I think it's interesting when the word "menstruator" is justified by the claim that women past menopause do not menstruate. I think this illustrates one of the creepy purposes of using dehumanising terms such as "menstruator", which is to separate women into different groups and pretend like those groups have nothing in common with each other. It's basically a "divide and conquer" strategy, splitting women up into different groups and placing them in different silos, socially, politically, linguistically. And yet, women past menopause are the same group as women who menstruate, just older!!!!!! You can't be in menopause unless you are female.
The dehumanisation is not only in the redefining of the words 'girl' and 'woman' and 'female' and their replacement with "menstruator" "cervix-haver" and "pregnant person." It's also in the pretense that the only thing that's important about you is today's biological function, and the pretense that you can be categorized solely on the basis of this particular function, as if all the other aspects of being female are something totally unconnected, as if we are all little lego toys, with parts that can be disconnected in space and time.
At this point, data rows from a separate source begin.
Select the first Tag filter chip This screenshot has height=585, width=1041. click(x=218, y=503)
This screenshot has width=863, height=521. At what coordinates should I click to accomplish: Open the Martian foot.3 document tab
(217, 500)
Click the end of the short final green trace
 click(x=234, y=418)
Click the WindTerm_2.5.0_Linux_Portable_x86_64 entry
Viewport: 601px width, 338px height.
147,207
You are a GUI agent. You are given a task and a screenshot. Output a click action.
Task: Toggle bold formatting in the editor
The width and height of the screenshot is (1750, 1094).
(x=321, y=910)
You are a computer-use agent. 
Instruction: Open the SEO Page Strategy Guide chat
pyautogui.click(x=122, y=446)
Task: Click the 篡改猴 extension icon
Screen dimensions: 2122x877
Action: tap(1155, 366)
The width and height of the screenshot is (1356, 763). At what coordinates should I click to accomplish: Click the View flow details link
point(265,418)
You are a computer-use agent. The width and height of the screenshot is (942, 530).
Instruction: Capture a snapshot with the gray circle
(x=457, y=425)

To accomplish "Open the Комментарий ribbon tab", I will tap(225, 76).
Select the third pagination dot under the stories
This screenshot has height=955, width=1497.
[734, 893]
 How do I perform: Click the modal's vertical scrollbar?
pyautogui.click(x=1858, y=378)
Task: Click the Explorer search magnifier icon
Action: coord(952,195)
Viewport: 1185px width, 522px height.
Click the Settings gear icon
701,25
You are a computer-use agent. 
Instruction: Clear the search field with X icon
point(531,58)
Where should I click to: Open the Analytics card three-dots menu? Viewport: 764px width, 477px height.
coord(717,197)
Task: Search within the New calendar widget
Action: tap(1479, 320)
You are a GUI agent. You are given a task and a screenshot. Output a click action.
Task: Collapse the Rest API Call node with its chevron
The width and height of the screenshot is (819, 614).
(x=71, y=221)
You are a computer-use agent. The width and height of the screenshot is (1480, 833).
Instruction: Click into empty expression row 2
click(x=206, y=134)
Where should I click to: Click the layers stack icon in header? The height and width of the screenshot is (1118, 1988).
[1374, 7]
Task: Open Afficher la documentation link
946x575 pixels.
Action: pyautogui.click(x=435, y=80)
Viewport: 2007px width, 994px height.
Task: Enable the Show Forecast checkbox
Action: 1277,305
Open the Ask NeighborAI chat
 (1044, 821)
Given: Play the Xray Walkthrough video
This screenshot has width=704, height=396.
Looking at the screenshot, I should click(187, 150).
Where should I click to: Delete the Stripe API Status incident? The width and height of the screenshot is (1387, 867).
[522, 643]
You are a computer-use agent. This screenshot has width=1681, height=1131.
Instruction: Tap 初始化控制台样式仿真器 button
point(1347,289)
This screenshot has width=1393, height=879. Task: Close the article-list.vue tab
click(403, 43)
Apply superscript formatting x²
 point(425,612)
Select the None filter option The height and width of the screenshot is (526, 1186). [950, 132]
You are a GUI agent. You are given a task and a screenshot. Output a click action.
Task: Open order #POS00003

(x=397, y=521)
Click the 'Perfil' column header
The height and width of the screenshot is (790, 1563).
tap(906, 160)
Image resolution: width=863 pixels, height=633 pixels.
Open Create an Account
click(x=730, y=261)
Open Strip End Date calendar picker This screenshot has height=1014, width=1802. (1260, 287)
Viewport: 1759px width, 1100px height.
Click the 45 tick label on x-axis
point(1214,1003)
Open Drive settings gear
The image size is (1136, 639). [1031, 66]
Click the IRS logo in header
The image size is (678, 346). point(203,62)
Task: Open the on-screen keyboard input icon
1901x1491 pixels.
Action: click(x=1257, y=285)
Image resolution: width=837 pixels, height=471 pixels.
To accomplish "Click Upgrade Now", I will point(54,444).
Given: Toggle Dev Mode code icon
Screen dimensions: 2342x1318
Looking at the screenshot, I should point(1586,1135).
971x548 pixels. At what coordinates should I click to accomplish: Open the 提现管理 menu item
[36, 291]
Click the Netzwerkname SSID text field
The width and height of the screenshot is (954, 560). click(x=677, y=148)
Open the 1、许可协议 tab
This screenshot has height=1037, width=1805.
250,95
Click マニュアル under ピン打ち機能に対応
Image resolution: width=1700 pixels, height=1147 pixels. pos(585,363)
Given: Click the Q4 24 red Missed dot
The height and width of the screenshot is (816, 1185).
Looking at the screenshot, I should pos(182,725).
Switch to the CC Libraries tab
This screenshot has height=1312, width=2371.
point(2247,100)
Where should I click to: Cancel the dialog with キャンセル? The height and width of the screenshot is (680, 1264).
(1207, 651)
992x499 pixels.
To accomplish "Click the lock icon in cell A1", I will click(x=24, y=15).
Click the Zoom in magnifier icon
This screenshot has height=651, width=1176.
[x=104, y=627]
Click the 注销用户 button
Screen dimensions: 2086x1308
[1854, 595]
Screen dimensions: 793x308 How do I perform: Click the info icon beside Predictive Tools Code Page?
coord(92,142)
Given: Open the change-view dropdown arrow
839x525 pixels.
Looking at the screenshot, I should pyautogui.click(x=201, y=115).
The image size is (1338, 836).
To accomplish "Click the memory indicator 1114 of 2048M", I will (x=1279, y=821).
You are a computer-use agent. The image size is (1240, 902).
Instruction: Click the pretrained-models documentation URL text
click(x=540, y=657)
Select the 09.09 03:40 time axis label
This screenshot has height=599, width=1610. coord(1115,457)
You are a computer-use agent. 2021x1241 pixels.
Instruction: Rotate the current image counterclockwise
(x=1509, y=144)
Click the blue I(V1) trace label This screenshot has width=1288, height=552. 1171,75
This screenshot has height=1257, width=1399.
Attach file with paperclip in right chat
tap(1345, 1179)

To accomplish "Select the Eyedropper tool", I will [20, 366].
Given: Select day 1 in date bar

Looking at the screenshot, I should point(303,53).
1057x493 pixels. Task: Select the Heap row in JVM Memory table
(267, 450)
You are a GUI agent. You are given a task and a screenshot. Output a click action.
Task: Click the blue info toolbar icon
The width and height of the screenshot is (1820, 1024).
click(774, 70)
But in the real world, the baby born with a uterus is the same person as the adolescent girl a few years later who gets her first period, who is the same person as the young woman a few years later who gives birth, who is the same person as the woman 20 years later who undergoes menopause, who is the same person as the woman 10 years after that who gets uterine cancer, who is the same person as the woman who gets a hysterectomy for that uterine cancer. We're not just female in the one moment where a man looks at us and says, "menstruator." We're female for the entirety of our lives!